If Katy “were 71 instead of 17, and she had this brain injury, she would not have survived, she would not have been offered treatment and she wouldn’t be here today,” Ragheb, the Nicklaus neurosurgeon, said, noting that doctors at children hospitals look for “subtle signs” of recovery in pediatric patients. “And Katy showed those kind of changes early on,” he said. In Katy’s case, her first sign of recovery happened the day after her surgery, Rudy said. Her foot slightly moved. Minimal. But enough to give hope. “We’re so lucky she got a second chance,” Kathya said. “We didn’t know if we would hear her voice again.” Later that September, Nicklaus medical team decided it was time to try and let Katy breathe on her own, not on a breathing machine. Her parents waited outside, praying with the hospital’s chaplain. In the midst of the prayer, Katy coughed. “They told us, if she coughed, that means that it worked,” Rudy said, recalling how everyone broke out into cheers.
Shortly after surgery, Katy was able to follow certain commands, such as to blink once, twice and so on, her mom said. Kathya still tears up talking about Katy’s ordeal, the slow road to recovery and how their lives were shattered that evening, a day that had begun with joy, a celebration with her best friends, many of whom grew up on the waterways in Coral Gables and Coconut Grove. A civil suit filed by Katy’s parents resulted in a multimillion-dollar settlement against the Pinos; George Pino is scheduled to stand trial on two felony criminal counts in June.
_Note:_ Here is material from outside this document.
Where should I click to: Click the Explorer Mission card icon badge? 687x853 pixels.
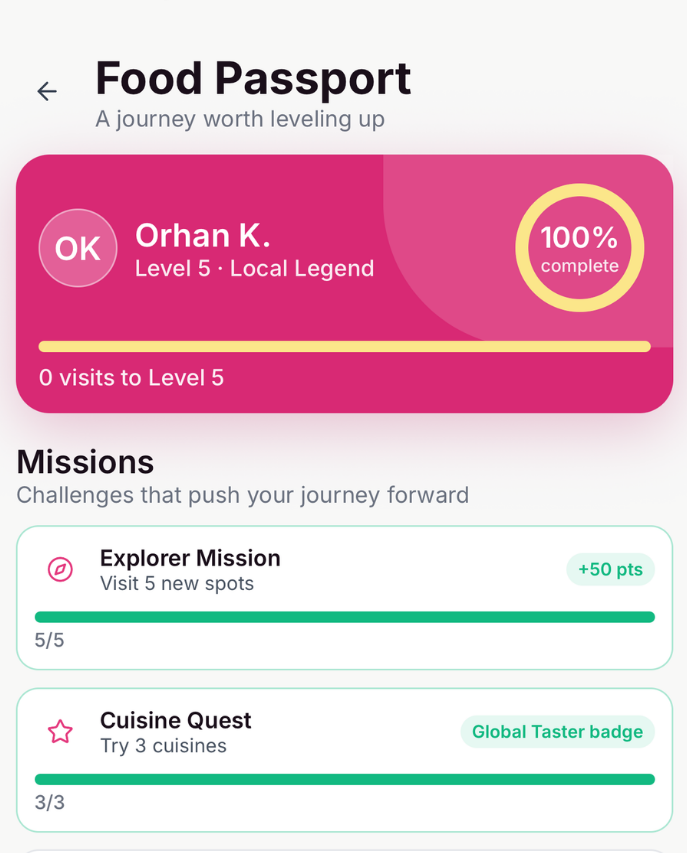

Katy’s parents say they’re indebted to God that their daughter, despite a lifetime of challenges ahead, is alive. As they watch Katy slowly improve, they’ve been humbled by her perseverance. “It starts and begins with her, and I think she sets the pace for us as a family. If it wasn’t for her attitude, if it wasn’t for her dedication to getting herself better and sticking to it — not that we would give up — but it’s been hard and challenging, and she sticks to it, no matter what,” Kathya said. For Katy, her key to success is faith, determination and a goal to be “always positive,” lessons she learned early on in soccer. “I’m a fighter,” she said.